[CHALLENGE]
Convert the part of the entries below that opens with the line containing "This screenshot has height=472, width=800." and closes with the line containing "point(904,67)" into a Markdown table with the columns Row and Line. Give each line its own numbered row and leave out any blank lines.

Saved data entries
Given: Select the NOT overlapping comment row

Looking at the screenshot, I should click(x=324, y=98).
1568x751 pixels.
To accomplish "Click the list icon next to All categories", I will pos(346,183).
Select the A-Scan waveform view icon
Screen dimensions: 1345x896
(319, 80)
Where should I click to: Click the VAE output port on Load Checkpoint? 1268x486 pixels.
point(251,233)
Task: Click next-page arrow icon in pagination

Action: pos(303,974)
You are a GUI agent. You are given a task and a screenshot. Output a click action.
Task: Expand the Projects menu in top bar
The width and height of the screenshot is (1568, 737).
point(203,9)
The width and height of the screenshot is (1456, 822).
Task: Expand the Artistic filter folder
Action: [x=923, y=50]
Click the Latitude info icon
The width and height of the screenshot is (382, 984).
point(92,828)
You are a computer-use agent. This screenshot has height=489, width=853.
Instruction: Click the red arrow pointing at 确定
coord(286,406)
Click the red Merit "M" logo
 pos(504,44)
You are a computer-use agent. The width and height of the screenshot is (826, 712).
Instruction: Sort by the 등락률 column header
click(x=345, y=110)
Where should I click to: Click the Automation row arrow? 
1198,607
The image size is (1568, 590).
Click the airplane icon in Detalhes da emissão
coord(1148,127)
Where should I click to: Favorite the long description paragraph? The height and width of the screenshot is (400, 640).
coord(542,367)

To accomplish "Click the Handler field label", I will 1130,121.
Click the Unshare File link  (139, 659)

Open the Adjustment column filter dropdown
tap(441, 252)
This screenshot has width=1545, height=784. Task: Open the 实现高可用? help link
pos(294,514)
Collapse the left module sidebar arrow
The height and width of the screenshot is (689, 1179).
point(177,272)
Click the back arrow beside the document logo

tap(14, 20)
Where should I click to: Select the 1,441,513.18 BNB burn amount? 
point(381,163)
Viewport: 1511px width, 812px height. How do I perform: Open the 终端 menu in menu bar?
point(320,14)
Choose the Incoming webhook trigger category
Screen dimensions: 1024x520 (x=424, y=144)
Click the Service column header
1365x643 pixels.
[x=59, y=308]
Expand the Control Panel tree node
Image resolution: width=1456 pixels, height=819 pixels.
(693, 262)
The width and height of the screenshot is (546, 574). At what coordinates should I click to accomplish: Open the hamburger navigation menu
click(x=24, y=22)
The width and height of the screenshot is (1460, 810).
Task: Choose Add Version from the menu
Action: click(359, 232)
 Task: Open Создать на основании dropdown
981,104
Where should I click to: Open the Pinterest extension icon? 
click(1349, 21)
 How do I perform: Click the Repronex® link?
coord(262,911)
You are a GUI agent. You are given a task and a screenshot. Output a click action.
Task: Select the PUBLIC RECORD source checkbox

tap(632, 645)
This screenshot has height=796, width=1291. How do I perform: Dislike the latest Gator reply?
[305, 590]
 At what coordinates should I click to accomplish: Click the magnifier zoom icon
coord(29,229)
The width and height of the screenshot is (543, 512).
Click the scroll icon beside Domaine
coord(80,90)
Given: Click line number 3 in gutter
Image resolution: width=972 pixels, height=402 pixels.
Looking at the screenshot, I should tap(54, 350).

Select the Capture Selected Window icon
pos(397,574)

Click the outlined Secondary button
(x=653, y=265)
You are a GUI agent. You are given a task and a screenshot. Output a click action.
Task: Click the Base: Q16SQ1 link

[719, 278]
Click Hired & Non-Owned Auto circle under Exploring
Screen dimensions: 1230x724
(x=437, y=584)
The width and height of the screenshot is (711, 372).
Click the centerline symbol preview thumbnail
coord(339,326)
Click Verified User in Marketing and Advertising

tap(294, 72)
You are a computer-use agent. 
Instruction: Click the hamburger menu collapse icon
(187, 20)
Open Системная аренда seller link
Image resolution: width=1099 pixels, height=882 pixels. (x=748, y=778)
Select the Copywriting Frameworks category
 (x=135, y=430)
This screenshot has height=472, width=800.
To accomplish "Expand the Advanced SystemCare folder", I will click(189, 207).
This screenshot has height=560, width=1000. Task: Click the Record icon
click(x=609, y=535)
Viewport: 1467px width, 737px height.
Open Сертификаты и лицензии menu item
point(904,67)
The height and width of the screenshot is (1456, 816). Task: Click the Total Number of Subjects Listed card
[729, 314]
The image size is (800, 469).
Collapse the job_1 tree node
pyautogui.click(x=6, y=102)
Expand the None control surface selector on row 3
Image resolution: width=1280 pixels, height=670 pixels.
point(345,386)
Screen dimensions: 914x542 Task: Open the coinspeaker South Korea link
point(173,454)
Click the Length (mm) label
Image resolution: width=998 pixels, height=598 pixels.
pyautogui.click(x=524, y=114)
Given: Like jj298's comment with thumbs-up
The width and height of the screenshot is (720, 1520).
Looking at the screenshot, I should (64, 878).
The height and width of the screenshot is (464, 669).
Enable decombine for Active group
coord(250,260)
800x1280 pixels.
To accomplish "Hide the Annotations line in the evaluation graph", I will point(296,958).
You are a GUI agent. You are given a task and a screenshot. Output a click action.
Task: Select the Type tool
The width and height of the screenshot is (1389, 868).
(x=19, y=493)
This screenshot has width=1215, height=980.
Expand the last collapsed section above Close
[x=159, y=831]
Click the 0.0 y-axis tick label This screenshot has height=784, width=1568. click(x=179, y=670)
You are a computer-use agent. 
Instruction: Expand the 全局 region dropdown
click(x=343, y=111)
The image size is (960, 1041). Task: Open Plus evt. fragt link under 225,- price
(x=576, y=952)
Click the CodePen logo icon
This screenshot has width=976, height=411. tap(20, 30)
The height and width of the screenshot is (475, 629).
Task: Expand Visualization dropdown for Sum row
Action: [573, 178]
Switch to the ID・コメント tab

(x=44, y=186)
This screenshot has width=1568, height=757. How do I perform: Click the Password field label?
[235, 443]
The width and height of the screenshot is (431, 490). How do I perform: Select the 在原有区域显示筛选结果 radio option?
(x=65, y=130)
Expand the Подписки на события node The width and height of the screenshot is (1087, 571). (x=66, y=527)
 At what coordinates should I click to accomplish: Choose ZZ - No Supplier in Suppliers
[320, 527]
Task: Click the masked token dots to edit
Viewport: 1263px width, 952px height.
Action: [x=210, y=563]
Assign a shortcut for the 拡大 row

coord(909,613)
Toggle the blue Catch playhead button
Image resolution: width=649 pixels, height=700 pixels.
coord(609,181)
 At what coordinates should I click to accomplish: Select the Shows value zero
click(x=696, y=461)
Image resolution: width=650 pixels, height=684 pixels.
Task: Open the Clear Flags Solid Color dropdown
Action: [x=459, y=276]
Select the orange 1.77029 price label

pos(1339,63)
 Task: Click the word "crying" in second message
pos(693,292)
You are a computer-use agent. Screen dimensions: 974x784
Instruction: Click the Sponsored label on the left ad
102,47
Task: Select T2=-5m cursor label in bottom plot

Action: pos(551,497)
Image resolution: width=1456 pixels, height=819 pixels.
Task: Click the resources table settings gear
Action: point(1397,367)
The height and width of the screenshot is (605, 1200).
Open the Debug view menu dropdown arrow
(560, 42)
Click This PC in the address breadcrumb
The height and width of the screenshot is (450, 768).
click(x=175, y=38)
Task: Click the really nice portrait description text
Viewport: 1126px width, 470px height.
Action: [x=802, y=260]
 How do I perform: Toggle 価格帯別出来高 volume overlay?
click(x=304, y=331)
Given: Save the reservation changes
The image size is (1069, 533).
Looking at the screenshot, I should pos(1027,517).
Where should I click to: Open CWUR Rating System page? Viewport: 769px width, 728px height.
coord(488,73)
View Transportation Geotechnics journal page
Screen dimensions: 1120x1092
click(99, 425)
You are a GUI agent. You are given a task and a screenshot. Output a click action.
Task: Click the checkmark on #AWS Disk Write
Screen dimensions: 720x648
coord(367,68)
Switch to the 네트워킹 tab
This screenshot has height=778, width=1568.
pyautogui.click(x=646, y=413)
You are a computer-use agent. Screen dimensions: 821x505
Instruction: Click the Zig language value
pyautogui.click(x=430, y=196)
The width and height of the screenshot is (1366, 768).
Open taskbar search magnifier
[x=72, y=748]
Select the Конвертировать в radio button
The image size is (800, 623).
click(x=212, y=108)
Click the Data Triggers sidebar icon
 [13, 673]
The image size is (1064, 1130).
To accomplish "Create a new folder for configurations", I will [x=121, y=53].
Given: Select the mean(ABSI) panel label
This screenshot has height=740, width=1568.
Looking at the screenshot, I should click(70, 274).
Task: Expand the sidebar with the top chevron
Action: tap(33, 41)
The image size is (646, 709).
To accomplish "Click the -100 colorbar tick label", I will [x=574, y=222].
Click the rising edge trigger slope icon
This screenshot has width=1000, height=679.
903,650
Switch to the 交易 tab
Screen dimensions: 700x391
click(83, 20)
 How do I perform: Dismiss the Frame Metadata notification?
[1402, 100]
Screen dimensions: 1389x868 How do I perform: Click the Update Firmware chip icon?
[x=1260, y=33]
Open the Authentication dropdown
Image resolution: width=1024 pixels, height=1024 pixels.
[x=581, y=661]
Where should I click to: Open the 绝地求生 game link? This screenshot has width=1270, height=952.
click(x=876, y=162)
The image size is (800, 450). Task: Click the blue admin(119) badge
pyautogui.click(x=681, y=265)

[RESPONSE TO THIS EXERCISE]
| Row | Line |
|---|---|
| 1 | This screenshot has height=472, width=800. |
| 2 | To accomplish "Expand the Advanced SystemCare folder", I will click(189, 207). |
| 3 | This screenshot has height=560, width=1000. Task: Click the Record icon |
| 4 | click(x=609, y=535) |
| 5 | Viewport: 1467px width, 737px height. |
| 6 | Open Сертификаты и лицензии menu item |
| 7 | point(904,67) |